Wednesday 11th May 2016
Although Reid is only fifteen months old, he is exploring and creating patterns on the drum. He is holding a drum stick in each hand and is able to keep a consistent steady beat with his right hand. He is totally absorbed in his play and is playing a variety of sounds, patterns, all the time maintaining a steady beat.
Through this play Reid is:
Creating his own music
Learning self initiative
Listening to and developing an ear for rhythmic pattern
Organising his body in relation to his drumming
Testing his own limits,
Developing eye hand coordination
Enjoying the creative possibilities of his highly musical play.
Learning how to improvise and engage his audience
Learning how to regulate his own play
Learning how to adjust his playing of loud and soft, fast and slow
Enjoying spontaneous play
Learning self control
Experiencing a sense of freedom
Taking pride in his own musical play
Any rhythmic play like this involves whole body, regulated physical movement.

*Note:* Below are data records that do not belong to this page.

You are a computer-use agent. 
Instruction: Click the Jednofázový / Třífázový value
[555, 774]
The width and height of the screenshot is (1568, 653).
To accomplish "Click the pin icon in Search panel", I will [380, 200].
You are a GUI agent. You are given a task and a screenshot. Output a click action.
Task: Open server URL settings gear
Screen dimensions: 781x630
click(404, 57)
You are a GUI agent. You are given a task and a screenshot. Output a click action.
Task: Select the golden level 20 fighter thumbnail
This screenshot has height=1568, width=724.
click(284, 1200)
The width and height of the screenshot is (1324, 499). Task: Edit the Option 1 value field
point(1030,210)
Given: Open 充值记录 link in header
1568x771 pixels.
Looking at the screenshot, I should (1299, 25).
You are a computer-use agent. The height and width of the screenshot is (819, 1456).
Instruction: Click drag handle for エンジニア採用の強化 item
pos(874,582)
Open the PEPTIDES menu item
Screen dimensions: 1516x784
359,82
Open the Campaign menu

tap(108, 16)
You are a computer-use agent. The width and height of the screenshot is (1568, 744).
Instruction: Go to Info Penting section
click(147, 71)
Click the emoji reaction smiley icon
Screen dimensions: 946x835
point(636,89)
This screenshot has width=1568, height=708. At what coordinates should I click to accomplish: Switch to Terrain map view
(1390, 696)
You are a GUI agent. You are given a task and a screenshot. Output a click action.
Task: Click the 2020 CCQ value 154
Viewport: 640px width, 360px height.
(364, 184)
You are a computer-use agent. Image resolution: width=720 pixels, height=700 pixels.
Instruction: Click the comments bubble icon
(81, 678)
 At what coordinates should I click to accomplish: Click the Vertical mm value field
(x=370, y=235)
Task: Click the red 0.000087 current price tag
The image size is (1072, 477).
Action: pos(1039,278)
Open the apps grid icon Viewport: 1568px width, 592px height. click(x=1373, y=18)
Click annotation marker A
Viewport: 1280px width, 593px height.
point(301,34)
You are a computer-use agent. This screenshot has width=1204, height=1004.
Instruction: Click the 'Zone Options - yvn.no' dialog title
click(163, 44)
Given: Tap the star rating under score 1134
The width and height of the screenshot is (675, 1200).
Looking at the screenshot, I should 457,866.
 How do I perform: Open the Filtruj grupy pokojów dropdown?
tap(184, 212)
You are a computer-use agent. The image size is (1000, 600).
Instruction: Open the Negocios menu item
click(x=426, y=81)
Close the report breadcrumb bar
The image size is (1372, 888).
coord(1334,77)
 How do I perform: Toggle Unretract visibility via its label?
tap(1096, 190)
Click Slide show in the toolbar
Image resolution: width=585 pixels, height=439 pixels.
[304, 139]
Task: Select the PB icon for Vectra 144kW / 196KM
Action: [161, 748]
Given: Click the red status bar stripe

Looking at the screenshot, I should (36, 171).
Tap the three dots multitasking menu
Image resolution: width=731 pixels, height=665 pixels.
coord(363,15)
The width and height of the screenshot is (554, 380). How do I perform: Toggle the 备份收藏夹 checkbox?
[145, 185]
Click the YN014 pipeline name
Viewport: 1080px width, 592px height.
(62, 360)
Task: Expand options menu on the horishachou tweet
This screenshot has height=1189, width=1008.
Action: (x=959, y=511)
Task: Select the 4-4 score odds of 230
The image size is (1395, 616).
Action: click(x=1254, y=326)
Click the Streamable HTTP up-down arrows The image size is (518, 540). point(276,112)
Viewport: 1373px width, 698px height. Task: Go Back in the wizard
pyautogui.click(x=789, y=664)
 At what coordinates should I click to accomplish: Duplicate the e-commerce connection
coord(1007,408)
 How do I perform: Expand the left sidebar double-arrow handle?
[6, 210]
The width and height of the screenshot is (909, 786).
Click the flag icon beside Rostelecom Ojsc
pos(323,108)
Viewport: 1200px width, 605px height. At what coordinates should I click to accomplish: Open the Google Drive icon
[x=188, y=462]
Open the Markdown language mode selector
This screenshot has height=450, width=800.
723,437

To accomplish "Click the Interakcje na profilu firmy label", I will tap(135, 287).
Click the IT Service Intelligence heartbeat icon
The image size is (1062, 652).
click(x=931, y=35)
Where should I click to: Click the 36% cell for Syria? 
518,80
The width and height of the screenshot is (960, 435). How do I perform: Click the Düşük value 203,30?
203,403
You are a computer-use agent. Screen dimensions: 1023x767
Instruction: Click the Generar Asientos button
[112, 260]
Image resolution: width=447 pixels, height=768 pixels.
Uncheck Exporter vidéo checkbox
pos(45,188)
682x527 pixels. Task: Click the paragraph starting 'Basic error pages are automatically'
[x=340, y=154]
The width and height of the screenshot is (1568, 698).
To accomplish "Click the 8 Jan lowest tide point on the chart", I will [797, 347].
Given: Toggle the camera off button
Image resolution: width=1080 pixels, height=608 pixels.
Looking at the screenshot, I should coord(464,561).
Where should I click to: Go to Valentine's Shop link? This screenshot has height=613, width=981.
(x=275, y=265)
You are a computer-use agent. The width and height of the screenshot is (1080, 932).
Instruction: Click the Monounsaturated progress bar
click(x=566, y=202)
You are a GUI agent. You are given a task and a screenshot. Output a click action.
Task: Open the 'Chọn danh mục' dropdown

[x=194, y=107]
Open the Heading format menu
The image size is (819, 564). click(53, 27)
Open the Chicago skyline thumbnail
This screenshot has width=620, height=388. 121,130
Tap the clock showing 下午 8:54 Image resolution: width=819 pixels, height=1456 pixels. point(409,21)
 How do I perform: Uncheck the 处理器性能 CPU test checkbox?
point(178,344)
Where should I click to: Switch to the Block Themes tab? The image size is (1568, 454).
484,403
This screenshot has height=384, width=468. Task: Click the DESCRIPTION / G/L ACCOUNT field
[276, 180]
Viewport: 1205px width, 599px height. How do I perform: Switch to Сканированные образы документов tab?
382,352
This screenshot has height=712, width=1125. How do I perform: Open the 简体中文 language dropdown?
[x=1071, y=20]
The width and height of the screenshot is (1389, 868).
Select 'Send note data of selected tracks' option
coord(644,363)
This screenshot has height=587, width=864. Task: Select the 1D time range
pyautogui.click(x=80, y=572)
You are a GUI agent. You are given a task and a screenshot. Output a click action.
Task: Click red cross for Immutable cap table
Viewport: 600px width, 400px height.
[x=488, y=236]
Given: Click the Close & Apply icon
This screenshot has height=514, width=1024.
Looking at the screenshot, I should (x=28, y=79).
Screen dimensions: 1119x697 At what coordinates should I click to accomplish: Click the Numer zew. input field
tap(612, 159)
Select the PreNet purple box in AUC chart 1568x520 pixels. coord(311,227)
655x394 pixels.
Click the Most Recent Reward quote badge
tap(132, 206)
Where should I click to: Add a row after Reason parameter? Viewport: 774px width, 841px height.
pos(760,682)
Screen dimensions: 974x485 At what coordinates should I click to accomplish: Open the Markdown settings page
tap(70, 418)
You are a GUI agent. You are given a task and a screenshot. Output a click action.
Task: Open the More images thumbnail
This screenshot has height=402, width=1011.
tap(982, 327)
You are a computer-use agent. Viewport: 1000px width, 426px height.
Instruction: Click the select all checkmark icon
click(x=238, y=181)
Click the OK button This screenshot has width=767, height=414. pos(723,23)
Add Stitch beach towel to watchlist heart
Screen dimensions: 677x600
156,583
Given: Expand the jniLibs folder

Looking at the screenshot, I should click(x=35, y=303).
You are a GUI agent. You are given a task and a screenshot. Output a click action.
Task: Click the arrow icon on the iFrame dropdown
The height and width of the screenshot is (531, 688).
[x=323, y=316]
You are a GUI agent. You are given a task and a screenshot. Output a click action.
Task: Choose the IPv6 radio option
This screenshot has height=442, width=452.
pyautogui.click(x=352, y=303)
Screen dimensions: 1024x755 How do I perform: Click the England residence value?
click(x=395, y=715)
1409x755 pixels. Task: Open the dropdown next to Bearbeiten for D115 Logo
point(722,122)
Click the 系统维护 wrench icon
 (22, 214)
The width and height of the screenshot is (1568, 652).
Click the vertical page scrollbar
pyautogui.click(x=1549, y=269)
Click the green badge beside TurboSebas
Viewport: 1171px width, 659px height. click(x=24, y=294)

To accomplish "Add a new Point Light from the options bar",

Reid’s drumming is experimental with so many learning outcomes. It is this kind of rhythmic play that helps children develop rhythm internalisation. Steady beat underpins all movement, language development, the ability to play in time with others, to listen and copy a sequence of sounds and to be able to self-regulate. The brain loves patterns. The brain attends to the repetitive nature of pulse/steady beat interacting with rhythmic pattern.
Steady beat is music’s pace maker. In Reid’s play with his right hand we can hear how his use of pulse/steady beat paces and drives his play and he is naturally incorporating his own patterns with his left hand. Rhythmic pattern is one of the most important elements in pacing the learning of spoken language. This kind of musical play activates the whole brain and as we can see, Reid is enjoying every moment of his creative play.